[start of STORED RECORDS]
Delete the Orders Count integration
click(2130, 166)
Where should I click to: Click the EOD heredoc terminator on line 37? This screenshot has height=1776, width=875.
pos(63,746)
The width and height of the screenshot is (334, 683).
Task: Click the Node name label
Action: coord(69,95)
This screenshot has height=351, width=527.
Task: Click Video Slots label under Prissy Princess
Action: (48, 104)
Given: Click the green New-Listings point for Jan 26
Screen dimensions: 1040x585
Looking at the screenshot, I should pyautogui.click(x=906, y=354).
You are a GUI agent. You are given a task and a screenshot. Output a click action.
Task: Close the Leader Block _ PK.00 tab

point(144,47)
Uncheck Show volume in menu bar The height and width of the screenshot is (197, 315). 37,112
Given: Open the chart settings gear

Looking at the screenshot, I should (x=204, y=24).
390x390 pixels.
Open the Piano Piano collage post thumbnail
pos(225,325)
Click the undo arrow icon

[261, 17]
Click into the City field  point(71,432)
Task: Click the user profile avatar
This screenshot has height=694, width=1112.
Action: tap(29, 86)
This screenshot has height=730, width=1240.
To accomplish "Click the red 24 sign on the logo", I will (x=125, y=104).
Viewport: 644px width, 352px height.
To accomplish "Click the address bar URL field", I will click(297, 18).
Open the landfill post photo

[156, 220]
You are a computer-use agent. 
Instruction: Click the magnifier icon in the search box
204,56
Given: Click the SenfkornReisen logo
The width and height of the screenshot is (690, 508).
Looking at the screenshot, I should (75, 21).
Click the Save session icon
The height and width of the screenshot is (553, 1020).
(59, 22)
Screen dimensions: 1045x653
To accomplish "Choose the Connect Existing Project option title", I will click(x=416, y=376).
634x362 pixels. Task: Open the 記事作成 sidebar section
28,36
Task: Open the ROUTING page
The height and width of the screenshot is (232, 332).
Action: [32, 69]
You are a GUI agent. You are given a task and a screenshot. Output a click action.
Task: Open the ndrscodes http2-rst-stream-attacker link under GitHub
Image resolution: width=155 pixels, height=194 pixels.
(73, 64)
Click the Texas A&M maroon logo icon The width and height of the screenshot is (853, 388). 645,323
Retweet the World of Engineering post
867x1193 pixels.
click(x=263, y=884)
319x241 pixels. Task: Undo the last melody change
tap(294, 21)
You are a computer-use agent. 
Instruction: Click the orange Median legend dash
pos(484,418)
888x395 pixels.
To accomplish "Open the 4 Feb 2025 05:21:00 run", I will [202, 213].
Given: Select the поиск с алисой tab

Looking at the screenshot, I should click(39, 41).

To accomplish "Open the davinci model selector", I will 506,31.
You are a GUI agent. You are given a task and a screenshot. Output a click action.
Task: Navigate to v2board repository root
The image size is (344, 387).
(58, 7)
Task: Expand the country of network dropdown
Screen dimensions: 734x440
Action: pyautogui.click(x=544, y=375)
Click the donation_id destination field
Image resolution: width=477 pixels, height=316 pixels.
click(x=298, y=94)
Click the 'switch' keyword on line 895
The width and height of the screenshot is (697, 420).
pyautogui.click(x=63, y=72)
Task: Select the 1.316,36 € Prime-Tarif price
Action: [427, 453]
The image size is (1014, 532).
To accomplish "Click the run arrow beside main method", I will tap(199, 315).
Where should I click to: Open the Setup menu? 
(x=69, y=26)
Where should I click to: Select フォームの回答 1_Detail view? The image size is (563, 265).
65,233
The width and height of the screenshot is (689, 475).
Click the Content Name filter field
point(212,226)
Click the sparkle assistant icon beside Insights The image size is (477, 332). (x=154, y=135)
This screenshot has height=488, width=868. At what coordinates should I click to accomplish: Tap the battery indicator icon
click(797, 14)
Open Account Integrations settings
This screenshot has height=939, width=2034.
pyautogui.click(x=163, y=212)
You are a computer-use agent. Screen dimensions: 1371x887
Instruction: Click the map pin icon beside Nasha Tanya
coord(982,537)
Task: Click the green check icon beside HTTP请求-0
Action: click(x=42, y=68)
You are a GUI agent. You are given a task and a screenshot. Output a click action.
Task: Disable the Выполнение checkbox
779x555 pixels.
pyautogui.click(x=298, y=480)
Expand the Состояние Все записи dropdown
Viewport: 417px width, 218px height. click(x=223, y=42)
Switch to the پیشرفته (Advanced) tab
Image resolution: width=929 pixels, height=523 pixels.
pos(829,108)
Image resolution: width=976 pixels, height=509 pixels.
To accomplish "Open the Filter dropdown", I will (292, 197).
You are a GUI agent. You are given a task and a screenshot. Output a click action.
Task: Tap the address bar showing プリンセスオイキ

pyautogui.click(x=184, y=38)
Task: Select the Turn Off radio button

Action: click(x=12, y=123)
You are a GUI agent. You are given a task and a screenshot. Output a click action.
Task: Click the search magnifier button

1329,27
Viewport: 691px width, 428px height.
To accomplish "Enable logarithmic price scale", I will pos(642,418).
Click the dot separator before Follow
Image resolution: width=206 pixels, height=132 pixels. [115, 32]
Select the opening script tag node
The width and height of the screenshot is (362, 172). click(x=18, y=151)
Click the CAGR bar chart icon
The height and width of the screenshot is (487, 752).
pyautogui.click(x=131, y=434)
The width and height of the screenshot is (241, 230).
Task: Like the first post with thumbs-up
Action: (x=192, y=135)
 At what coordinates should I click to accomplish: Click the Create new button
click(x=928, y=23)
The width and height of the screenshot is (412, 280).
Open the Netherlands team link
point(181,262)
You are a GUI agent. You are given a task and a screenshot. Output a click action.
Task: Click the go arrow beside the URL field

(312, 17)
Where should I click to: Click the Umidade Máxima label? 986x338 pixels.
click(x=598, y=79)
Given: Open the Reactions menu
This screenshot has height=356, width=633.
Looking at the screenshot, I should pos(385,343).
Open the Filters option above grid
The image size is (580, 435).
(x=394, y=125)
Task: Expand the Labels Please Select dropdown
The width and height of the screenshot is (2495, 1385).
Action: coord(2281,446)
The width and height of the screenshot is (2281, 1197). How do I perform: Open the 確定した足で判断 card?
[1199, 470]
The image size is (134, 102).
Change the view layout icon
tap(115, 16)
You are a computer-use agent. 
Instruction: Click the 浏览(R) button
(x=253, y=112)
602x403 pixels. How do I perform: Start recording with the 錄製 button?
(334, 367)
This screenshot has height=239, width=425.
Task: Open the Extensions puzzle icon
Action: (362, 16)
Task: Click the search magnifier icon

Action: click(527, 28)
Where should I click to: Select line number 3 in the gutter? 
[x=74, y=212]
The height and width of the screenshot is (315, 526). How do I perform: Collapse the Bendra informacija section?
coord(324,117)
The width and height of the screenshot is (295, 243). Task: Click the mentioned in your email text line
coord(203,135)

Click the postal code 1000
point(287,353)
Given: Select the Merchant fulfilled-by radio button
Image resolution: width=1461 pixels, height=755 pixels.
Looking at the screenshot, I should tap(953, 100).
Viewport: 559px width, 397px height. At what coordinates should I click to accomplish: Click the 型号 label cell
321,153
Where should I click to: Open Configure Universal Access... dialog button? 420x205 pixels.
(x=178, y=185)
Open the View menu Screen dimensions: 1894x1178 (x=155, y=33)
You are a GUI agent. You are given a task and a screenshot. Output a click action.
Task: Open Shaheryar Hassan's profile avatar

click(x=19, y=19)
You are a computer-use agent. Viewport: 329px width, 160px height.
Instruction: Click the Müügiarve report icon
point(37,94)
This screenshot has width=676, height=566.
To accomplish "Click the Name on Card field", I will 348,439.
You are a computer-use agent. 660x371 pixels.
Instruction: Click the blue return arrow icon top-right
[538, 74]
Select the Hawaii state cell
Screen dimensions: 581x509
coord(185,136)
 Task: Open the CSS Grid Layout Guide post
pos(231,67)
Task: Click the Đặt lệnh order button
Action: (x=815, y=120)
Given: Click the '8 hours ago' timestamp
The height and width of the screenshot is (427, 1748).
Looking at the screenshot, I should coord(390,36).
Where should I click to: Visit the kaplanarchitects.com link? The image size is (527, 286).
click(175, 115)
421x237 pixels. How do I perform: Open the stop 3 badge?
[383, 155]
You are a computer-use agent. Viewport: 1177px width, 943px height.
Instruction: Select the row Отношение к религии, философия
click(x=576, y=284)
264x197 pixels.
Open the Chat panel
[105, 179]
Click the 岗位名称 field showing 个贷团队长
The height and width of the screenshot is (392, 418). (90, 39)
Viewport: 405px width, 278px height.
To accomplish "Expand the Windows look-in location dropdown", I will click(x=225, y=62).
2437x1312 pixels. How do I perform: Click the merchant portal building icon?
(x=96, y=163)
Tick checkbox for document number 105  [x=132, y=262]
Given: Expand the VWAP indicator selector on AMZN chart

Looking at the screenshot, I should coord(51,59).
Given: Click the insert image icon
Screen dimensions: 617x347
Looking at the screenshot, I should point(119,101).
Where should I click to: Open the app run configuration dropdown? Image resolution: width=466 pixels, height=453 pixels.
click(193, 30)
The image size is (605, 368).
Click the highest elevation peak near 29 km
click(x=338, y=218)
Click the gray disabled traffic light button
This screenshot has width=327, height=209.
[end of STORED RECORDS]
Give the lines of the data as a numbered list, leaving out blank lines. Begin at the line that has "The width and height of the screenshot is (412, 280)." and stop after the line that has "Open the View".

1. The width and height of the screenshot is (412, 280).
2. Open the Netherlands team link
3. point(181,262)
4. You are a GUI agent. You are given a task and a screenshot. Output a click action.
5. Task: Click the go arrow beside the URL field
6. (312, 17)
7. Where should I click to: Click the Umidade Máxima label? 986x338 pixels.
8. click(x=598, y=79)
9. Given: Open the Reactions menu
10. This screenshot has height=356, width=633.
11. Looking at the screenshot, I should pos(385,343).
12. Open the Filters option above grid
13. The image size is (580, 435).
14. (x=394, y=125)
15. Task: Expand the Labels Please Select dropdown
16. The width and height of the screenshot is (2495, 1385).
17. Action: coord(2281,446)
18. The width and height of the screenshot is (2281, 1197). How do I perform: Open the 確定した足で判断 card?
19. [1199, 470]
20. The image size is (134, 102).
21. Change the view layout icon
22. tap(115, 16)
23. You are a computer-use agent. 
24. Instruction: Click the 浏览(R) button
25. (x=253, y=112)
26. 602x403 pixels. How do I perform: Start recording with the 錄製 button?
27. (334, 367)
28. This screenshot has height=239, width=425.
29. Task: Open the Extensions puzzle icon
30. Action: (362, 16)
31. Task: Click the search magnifier icon
32. Action: click(527, 28)
33. Where should I click to: Select line number 3 in the gutter? 
34. [x=74, y=212]
35. The height and width of the screenshot is (315, 526). How do I perform: Collapse the Bendra informacija section?
36. coord(324,117)
37. The width and height of the screenshot is (295, 243). Task: Click the mentioned in your email text line
38. coord(203,135)
39. Click the postal code 1000
40. point(287,353)
41. Given: Select the Merchant fulfilled-by radio button
42. Image resolution: width=1461 pixels, height=755 pixels.
43. Looking at the screenshot, I should tap(953, 100).
44. Viewport: 559px width, 397px height. At what coordinates should I click to accomplish: Click the 型号 label cell
45. 321,153
46. Where should I click to: Open Configure Universal Access... dialog button? 420x205 pixels.
47. (x=178, y=185)
48. Open the View menu Screen dimensions: 1894x1178 (x=155, y=33)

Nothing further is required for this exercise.